Saved entries:
-- Opening Marker --
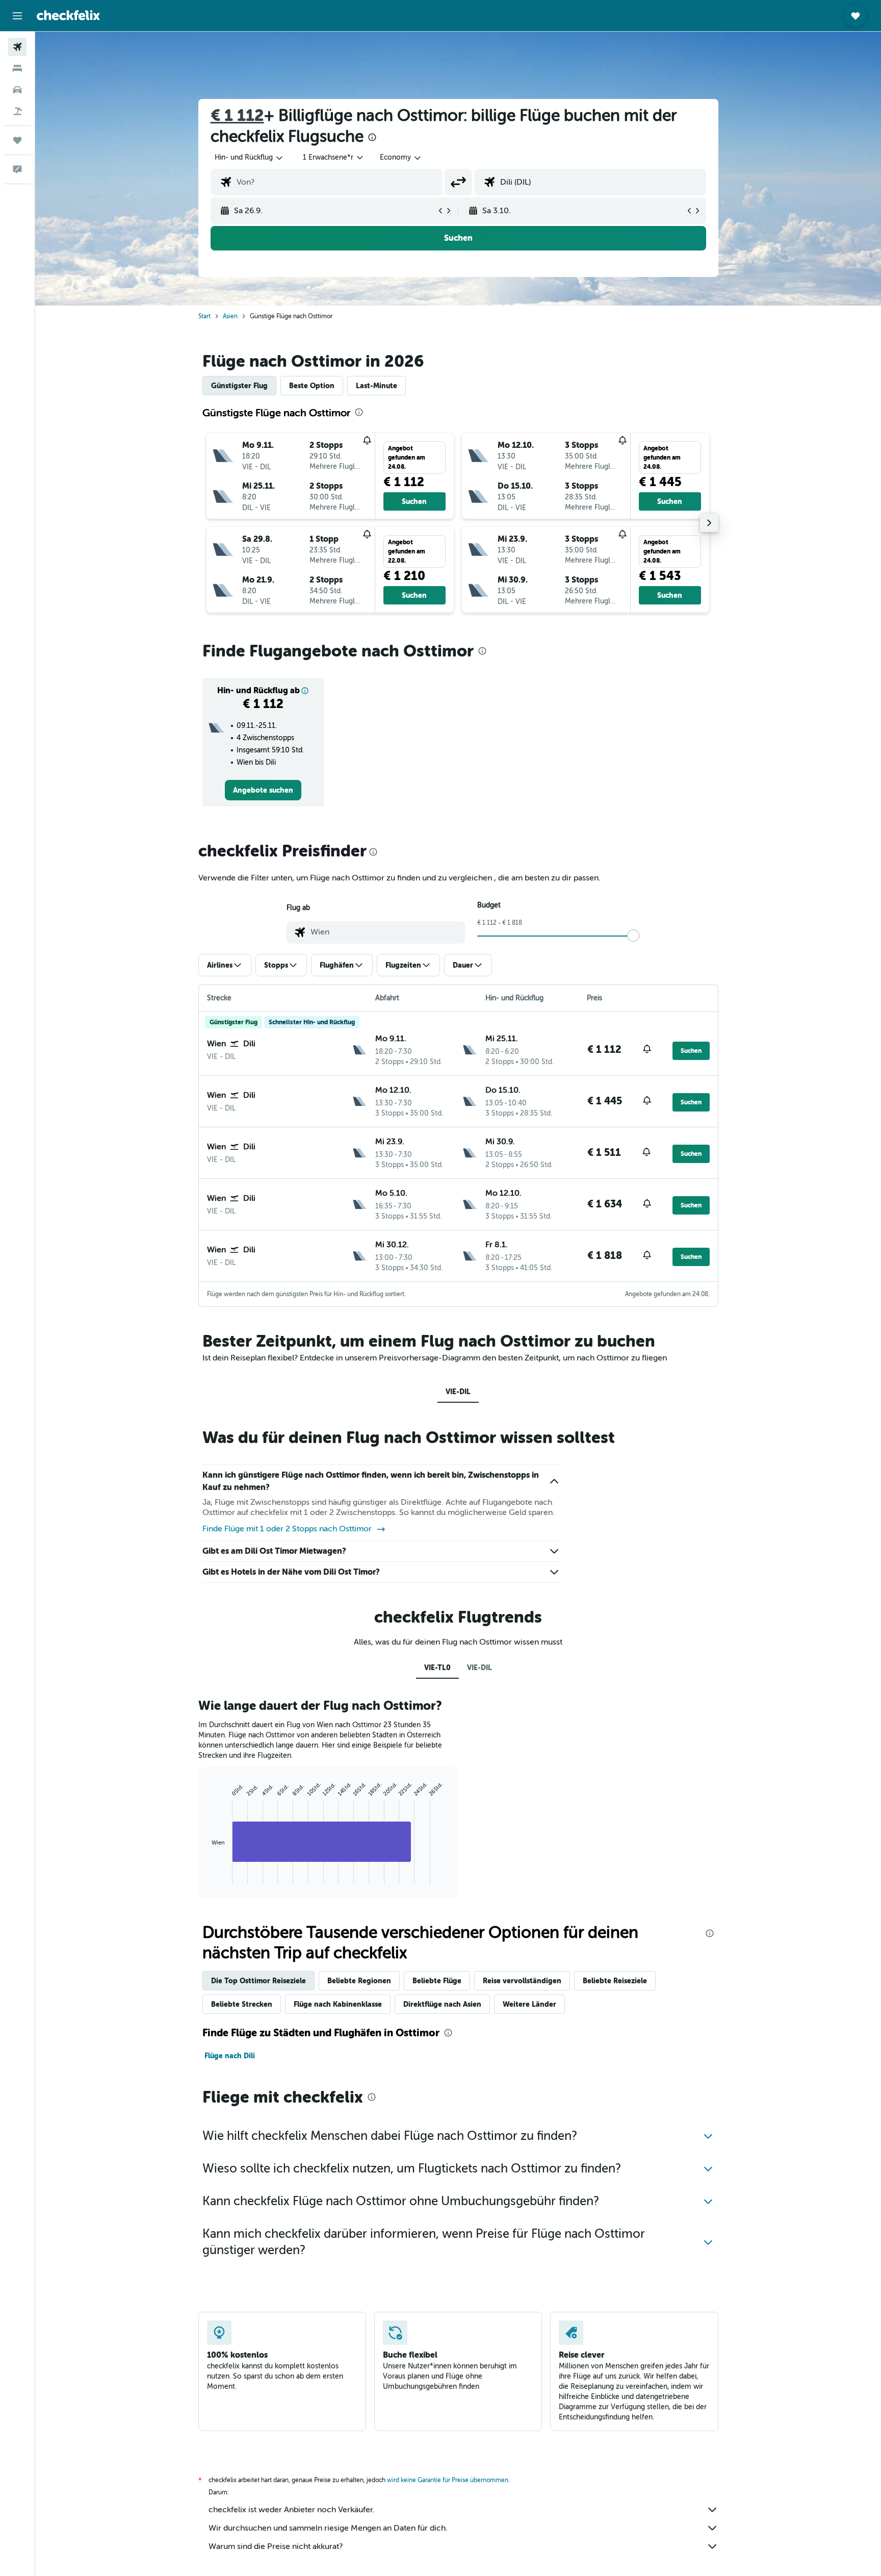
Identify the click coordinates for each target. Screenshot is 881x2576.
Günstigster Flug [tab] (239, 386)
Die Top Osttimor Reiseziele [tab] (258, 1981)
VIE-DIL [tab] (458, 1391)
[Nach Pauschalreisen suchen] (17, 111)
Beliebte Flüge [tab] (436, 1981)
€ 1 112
-- Closing Marker --
* _REQUIREMENT_
Write out the entries above verbatim; the pictures do not belong in your copy.

* _WRITTEN ANSWER_
Identify the click coordinates for each target. Screenshot is 881x2576.
Günstigster Flug [tab] (239, 386)
Die Top Osttimor Reiseziele [tab] (258, 1981)
VIE-DIL [tab] (458, 1391)
[Nach Pauschalreisen suchen] (17, 111)
Beliebte Flüge [tab] (436, 1981)
€ 1 112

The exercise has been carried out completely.